Los ‘profit war­nings’ y la so­bre­ca­pa­cidad en vuelos las­tran las as­pi­ra­ciones

Las aerolíneas se convierten en víctimas de su propia guerra de precios

IAG es la que mejor está ges­tio­nando los costes en este es­ce­nario

Tripulación de Iberia
Tripulación de Iberia

El mundo de las ae­ro­lí­neas ha en­trado en un pro­ceso bas­tante agudo que com­pro­mete sus nú­meros es­ti­pu­lados para el pre­sente ejer­ci­cio. Solo basta ver la re­vi­sión de be­ne­fi­cios a la baja de mu­chas de las com­pañías más im­por­tantes del sec­tor, de­bido a va­rios fac­tores como la subida del precio del pe­tró­leo, el ex­ceso de ca­pa­cidad en los vuelos eu­ro­peos o la in­cer­ti­dumbre del Brexit. Con este es­quema, pre­ci­sa­mente, IAG es la que está sa­liendo mejor pa­rada.

Hay un mar de incertidumbres que está azotando a grupos como Lufthansa, easyJet y Ryanair, que en el comienzo de ejercicio han apostado por una guerra de precios para captar un mayor volumen de clientes y están empezando a ser víctimas de esa política estrategia. La respuesta a todo esto ha sido una batería de ‘profit warning’.

La aerolínea más importante alemana, se unía a la lista de compañías de la industria aeronáutica que revisaban a la baja sus estimaciones de resultados, como respuesta al rally alcista del precio del crudo, pero también por la sobrecapacidad de plazas de avión en los vuelos de Europa. Un exceso de demanda que llega por la apuesta por una mayor competitividad de estas firmas.

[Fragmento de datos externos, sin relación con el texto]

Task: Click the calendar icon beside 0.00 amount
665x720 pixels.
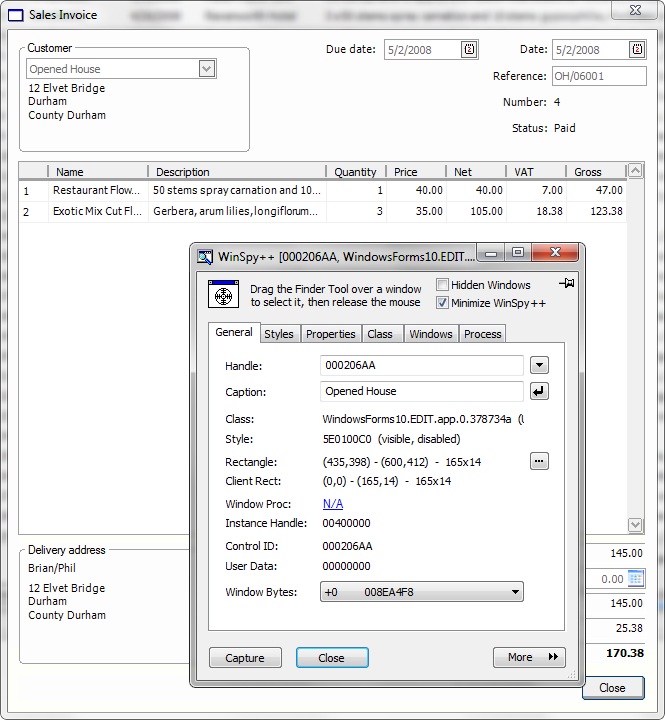Action: click(636, 578)
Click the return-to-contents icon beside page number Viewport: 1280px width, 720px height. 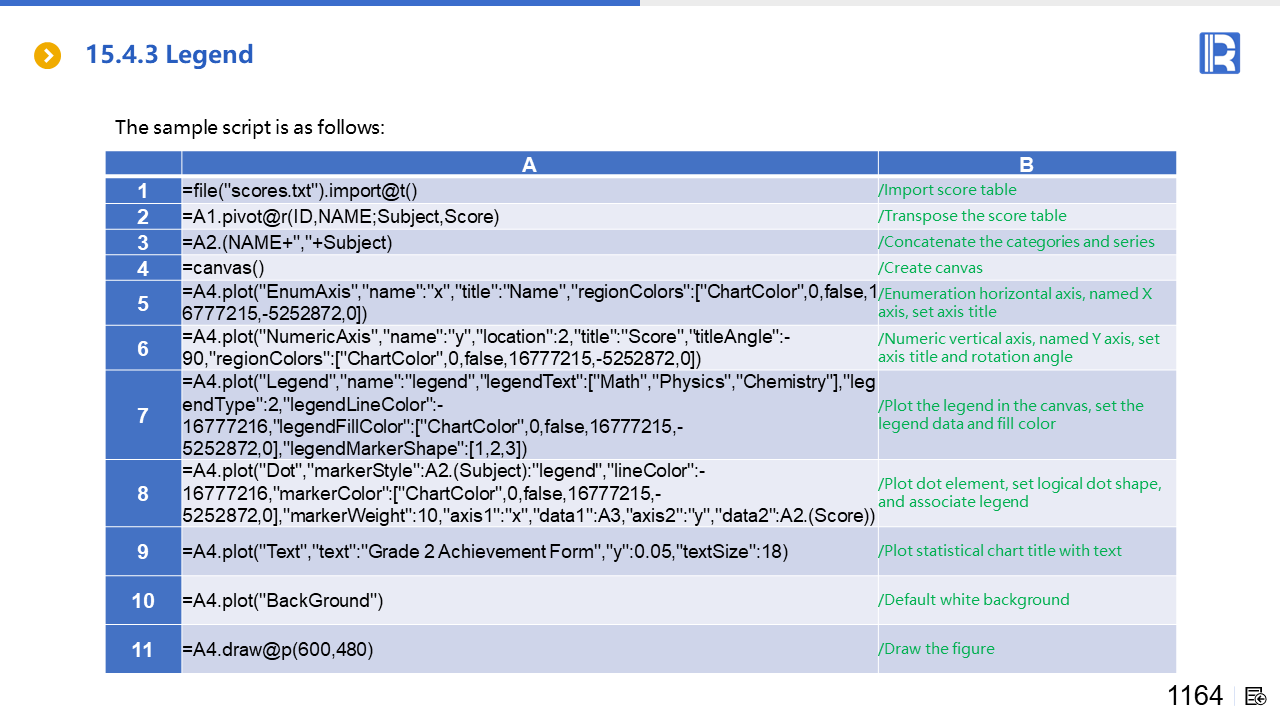pos(1256,696)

Eso le lleva a Lufthansa a perder 336 millones de euros a nivel operativo entre los meses de enero y marzo. Además, sus resultados se ven penalizados por la subida de 202 millones de euros del precio del combustible y el abaratamiento del precio de los billetes. Se trata de un proceso que ha tenido repercusión también en sus filiales.

A esto hay que sumarle que easyJet explicara que en su primer trimestre obtuviera unas pérdidas antes de impuestos de 275 millones de libras, unos 318 millones de euros, en comparación con las pérdidas de 68 millones de libras del pasado ejercicio. Esta situación tiene que ver con el aumento de sus costes en un 19%, también por el incremento del combustible, o la inversión en aviones y tripulaciones de reserva para blindarse frente a la incertidumbre macroeconómica y al impacto del Brexit.

En este sentido, la guerra de precios también le ha jugado en contra. La reducción del precio de sus billetes ha llevado a un exceso de capacidad de cara a la temporada veraniega que, muy probablemente tal y como describe la compañía, pueda asumir. De ahí a que su estrategia haya jugado en su propia contra.

Igualmente, a principios de año Ryanair redujo entre 1.000 millones y 1.100 millones de euros sus beneficios para el año fiscal, que concluye en marzo. Este hachazo a sus previsiones supone un 20% menos que los números que preveía hasta el pasado octubre. El ‘profit warning’ llegaba, al igual que pasa con sus competidores, de la mano de la caída del 7% en las tarifas de los billetes en el segundo semestre del año por una mayor oferta de asientos en el sector de las aerolíneas.

IAG, la más beneficiada

A pesar del escenario del mercado de tarifas más bajas y costes altos en 2018, IAG ha continuado superando a sus comparables. El resultado operativo del ejercicio 2018 subió un 9,5% en términos anuales hasta los 3.200 millones de euros a diferencia del aumento del 6,7% de media.

Los expertos de Alphavalue destacan que la aerolínea hispano-inglesa fue la única del sector que “reportó un margen operativo el ejercicio pasado más alto que en 2017, principalmente gracias una buena gestión de costes”. Continuó beneficiándose de las sinergias de las aerolíneas combinadas. Algo que hace que se sitúe en un momento más positivo, comparativamente.

La incierta situación económica posterior al Brexit y el poder adquisitivo de los viajeros del Reino Unido han llevado a las aerolíneas a adoptar una postura muy cautelosa sobre los costes. Estos expertos señalan que si IAG es transparente con el propósito de controlar los derechos de vuelo, “entonces no habrá problema con que el Brexit cree un nuevo contexto”.